28 Şubat 1997'den bu yana 20 sene doluyor bugün itibariyle. En az 30'lu yaşlarda olanların iyi hatırladığı o postmodern darbe bugün yapıldı. Demokrasiye balans ayarı yapanlar bu darbenin bin yıl süreceğini söylemişlerdi. Neler yapmadılar ki postmodern darbeciler...(Aşağıdaki linkte tamamının bir özetini bulacaksınız.)
Ben o zamanlar imam-hatip ortaokuldayım. İmam-hatiplerin lise kısımları 4 yıl iken o dönemde 3'ler ve 4'ler birlikte mezun edilip orta kısımları kapatıldı. Sonrasında imam-hatip liseleri sadece üç yıl eğitim verdi. İmam hatiplerden mezun olanlar deve iğne deliğinden geçerse ilahiyat dışında bir bölüme gidebilirdi. Ben de 4 yıl kadar deve çobanlığı yaptım. O zamanlar "öss" denilen üniversite sınavında (Türkiye birinciliği dahil olmak üzere) Türkiye derecesi yapan öğrencileri vardı imam hatiplerin. 28 Şubat'la birlikte, imkânı olan öğrenciler özel bir okula veya yurt dışına, olmayanlar ise Türkiye'nin en yüksek puanla öğrenci alan fakültesi ilahiyata gidebiliyordu. Tıp fakülteleri bile ilköğretim din kültürü öğretmenliğinden ve ilahiyattan düşük puanla öğrenci alıyordu. İmam hatipli öğrencilerin ateşine diğer meslek liselerini de yakmıştı Postmodern darbeciler.

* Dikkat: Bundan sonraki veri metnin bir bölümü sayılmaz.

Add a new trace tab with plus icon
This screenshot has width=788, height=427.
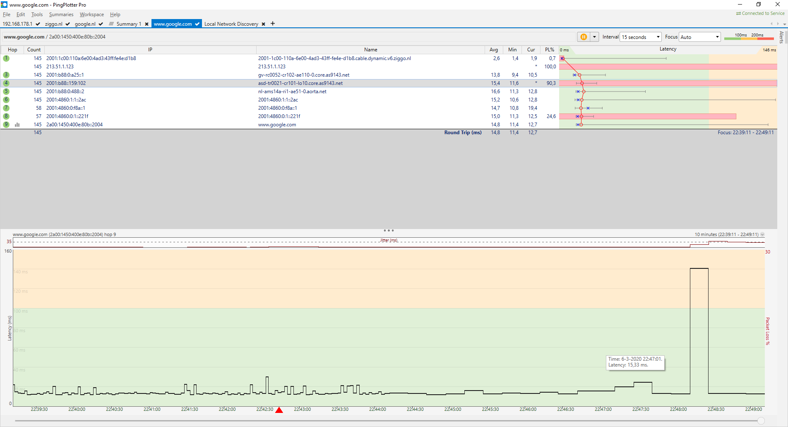(x=273, y=24)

Çünkü onlar da kendi alanı dışında bir bölüm seçerse puanları tamamen kesiliyordu. Sadece kendi bölümlerini tercih ettiklerinde ek puan alabiliyorlardı. Benim o dönemden kalma küçük bir anım var. Buyrun anlatayım:
Lise son sınıfta dersane açılmıştı memlekete. Biz de "umut fakirin ekmeğidir" diyerek gittik ama nerden bilelim fakirler ölmeliymiş! Ve nerden bilelim, dersaneye lise sonla beraber dört yıl talim edeceğiz. Ve yine nerden bilelim; biz lise sondayken liselere giriş sınavlarına hazırlanan çocuklarla gün gelecek üniversite sınavına gireceğiz. Dersanede kendileri bana soru çözdürmeye gelen nice arkadaşımı sene sonunda üniversiteye uğurluyorken arkalarından bakakalıyordum. Artık dördüncü yılıma girince memlekette ana caddede elimde kitaplarla yürümeye utanır hale gelmiştim. Dördüncü senemin birinci döneminde esnafa kendimi unutturmak için dersaneyi bıraktım. Ben dersaneyi bırakınca esnafın bazısı kendi arasında bir üniversite kurup beni burslu almayı düşünmüş. Bazısı da üniversiteleri telefonla arayıp "böyle bir öğrenci kayıt yaptırdı mı size? Biz artık kaldırımda elinde kitaplarla ona rastlayamıyoruz" demiş (!) Bunlar rivayet tabi :). Neyse meselemize dönelim. Dersanede benden kalan koltuğu hemen bir öğrenci doldurmuş. İkinci dönem olduğunda; askerlik kapıya dayandı artık en iyisi son bir şansımı deneyeyim diye bir kez daha dersaneye gitme kararı aldım. Sonra, ilk deneme sınavında, birinciye 20 puan gibi bir fark atarak koltuğumu geri aldım. Sınav sonrası matematik hocasıyla öğretmenler odasında bazı soruları müzakere ederken içeriye bir kız öğrenci girdi ve hocaya:
-"Hocam bu Seyfi Kalem kim ya?" dedi.
Hoca göz ucuyla bana bakıp gülümseyerek kız öğrenciye cevap verdi:
-" Neden ne oldu ki?" dedi.
Kız öğrenci:"Hocam bana tam 20 puan fark atmış" deyince hoca beni göstererek manidar bir cevap verdi:
"Sen yokken o vardı kızım."
Bu durum üzerine hemen orada bağlama çalarak "bilmem ağlasam mı, ağlamasam mı" türküsünü söylemeyi çok istemiştim.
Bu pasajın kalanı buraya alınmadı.